§ What you will do:
Below are entries. Give back exactly the lines from the one containing "Instruction: Pick the Boerboel option" through the one containing "Instruction: Click 'All", inclusive, without the pictures.

§ Study material:

◆ ◆ ◆ ◆ ◆ ◆ ◆

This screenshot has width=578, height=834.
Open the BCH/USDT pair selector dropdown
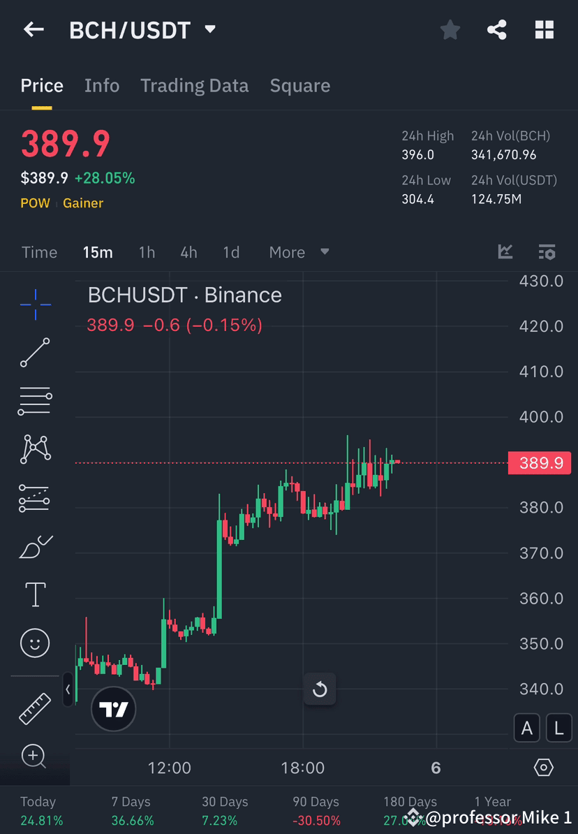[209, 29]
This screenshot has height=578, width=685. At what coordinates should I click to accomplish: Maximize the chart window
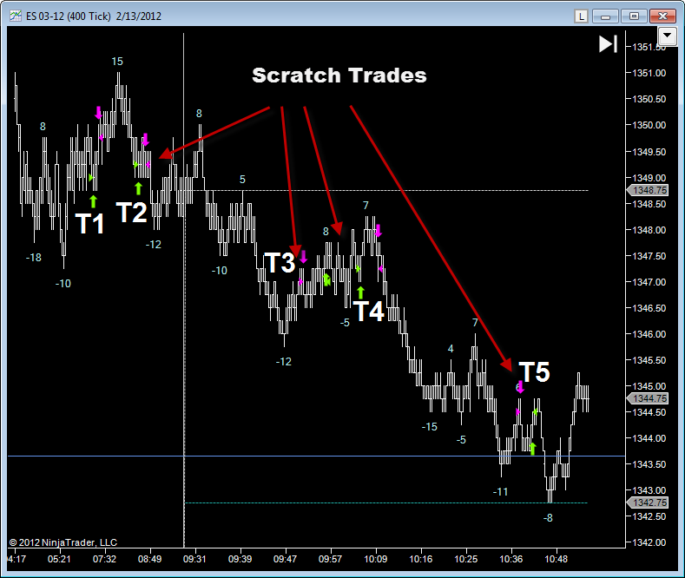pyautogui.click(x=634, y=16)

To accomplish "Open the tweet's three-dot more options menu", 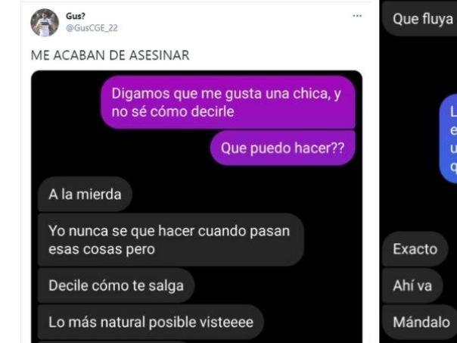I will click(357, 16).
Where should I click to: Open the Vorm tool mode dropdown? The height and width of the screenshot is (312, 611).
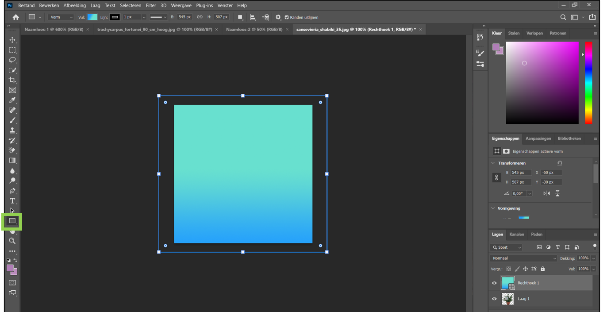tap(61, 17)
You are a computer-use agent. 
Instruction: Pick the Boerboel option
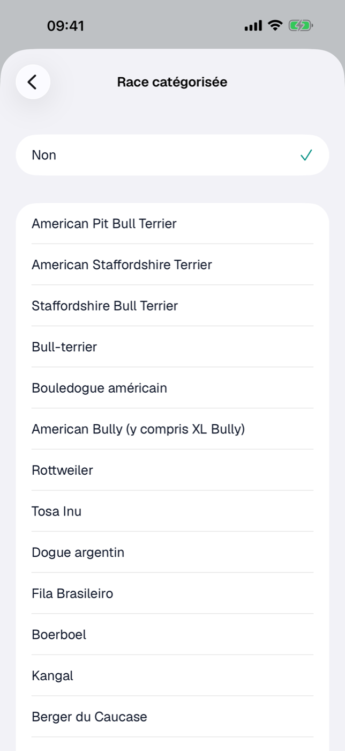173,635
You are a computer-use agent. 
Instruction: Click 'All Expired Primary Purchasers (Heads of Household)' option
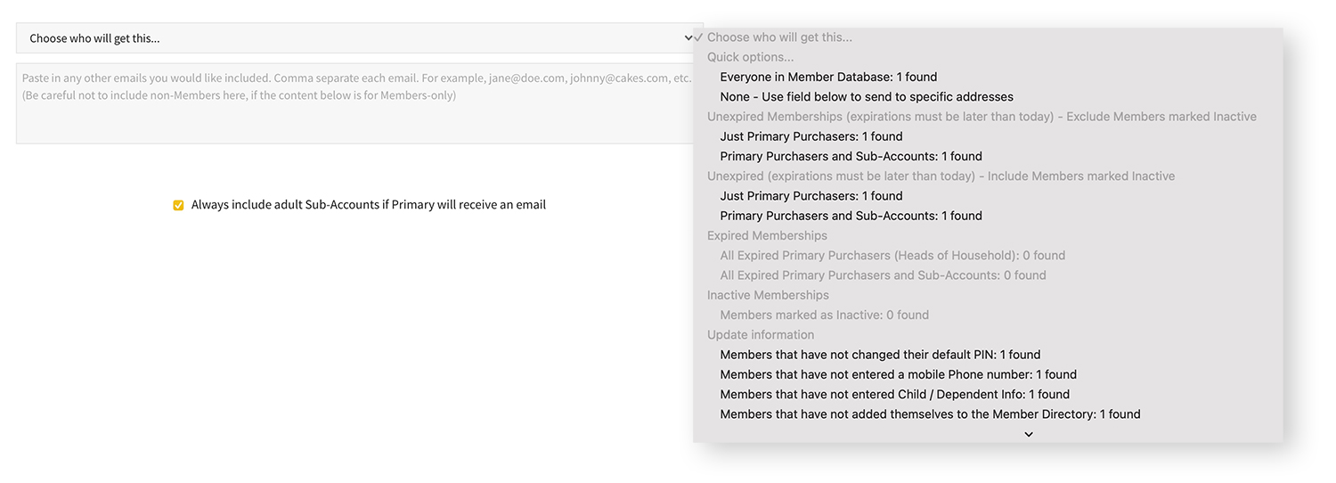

◆ ◆ ◆ ◆ ◆ ◆ ◆

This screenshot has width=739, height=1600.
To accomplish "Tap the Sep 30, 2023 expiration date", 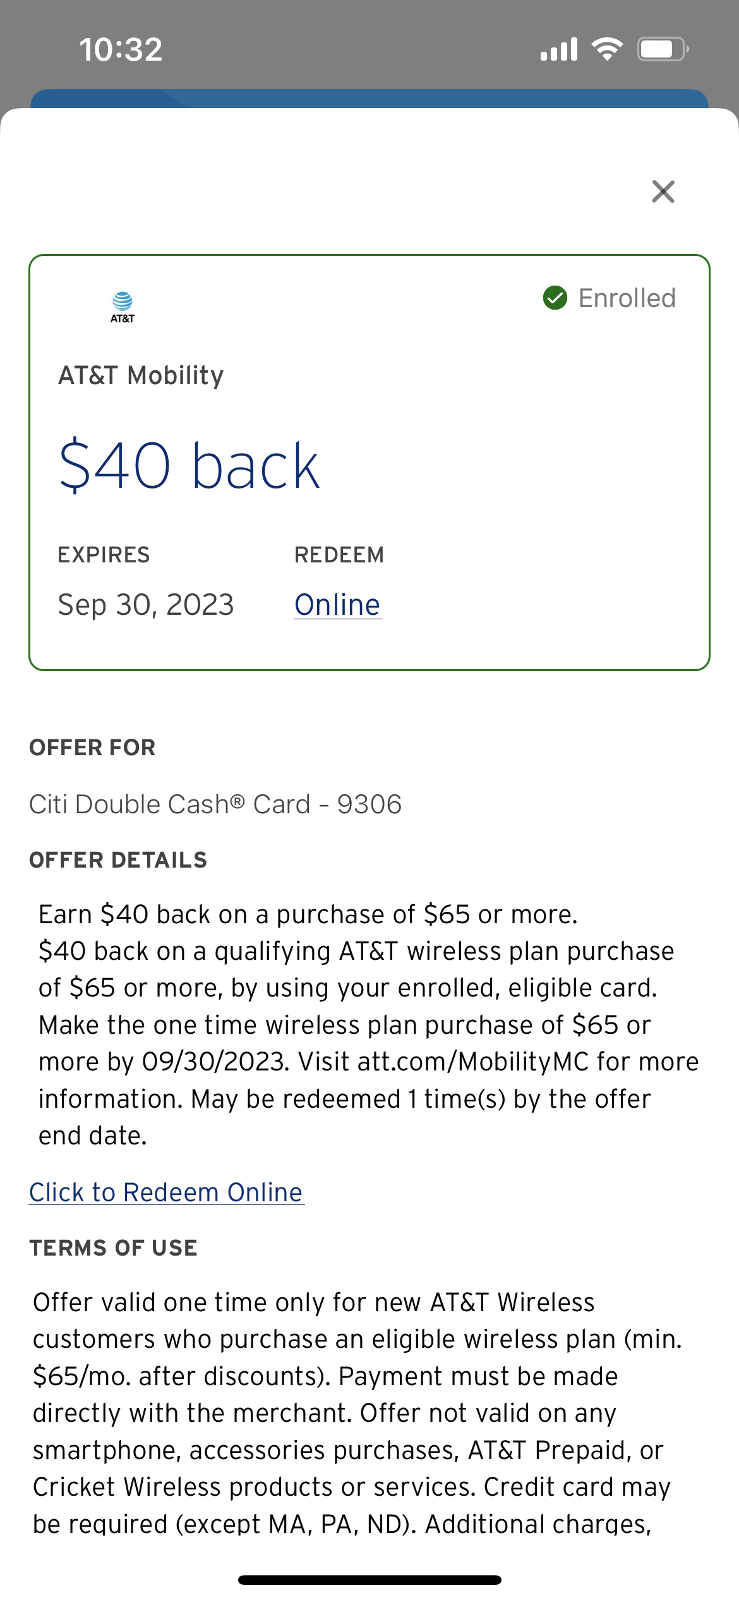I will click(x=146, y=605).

◆ ◆ ◆ ◆ ◆ ◆ ◆

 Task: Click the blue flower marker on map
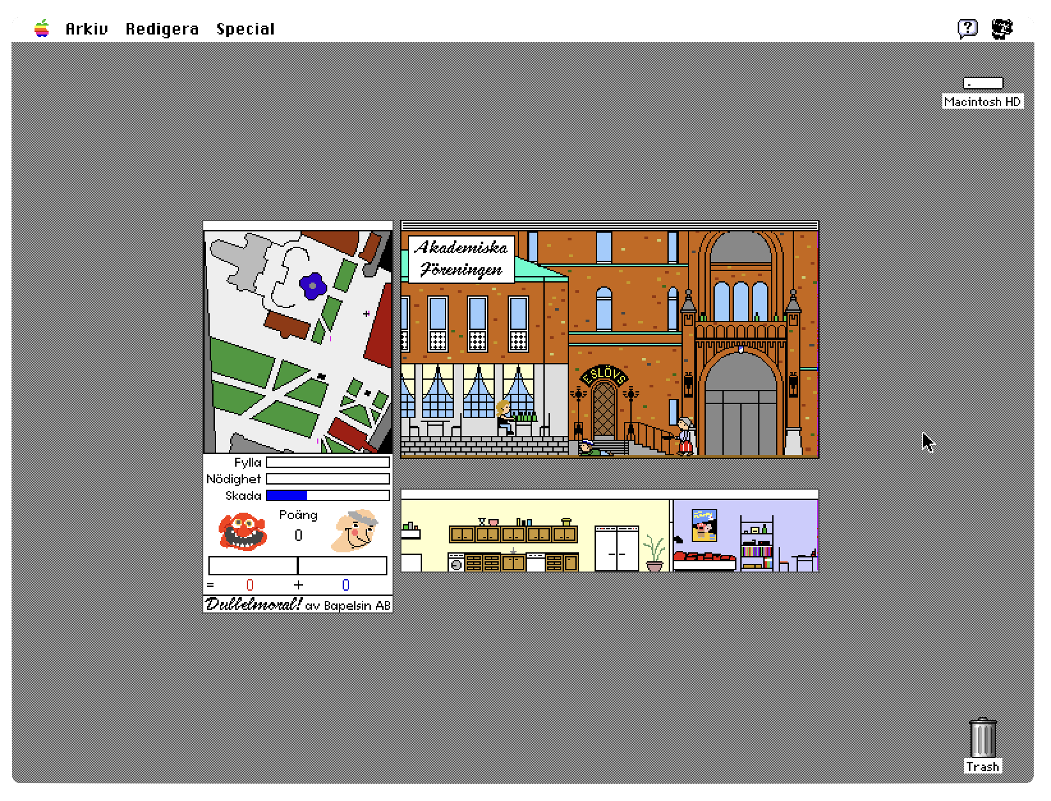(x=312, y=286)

◆ ◆ ◆ ◆ ◆ ◆ ◆

§ Output of the exercise:
Instruction: Pick the Boerboel option
173,635
You are a computer-use agent. 
Instruction: Click 'All Expired Primary Purchasers (Heads of Household)' option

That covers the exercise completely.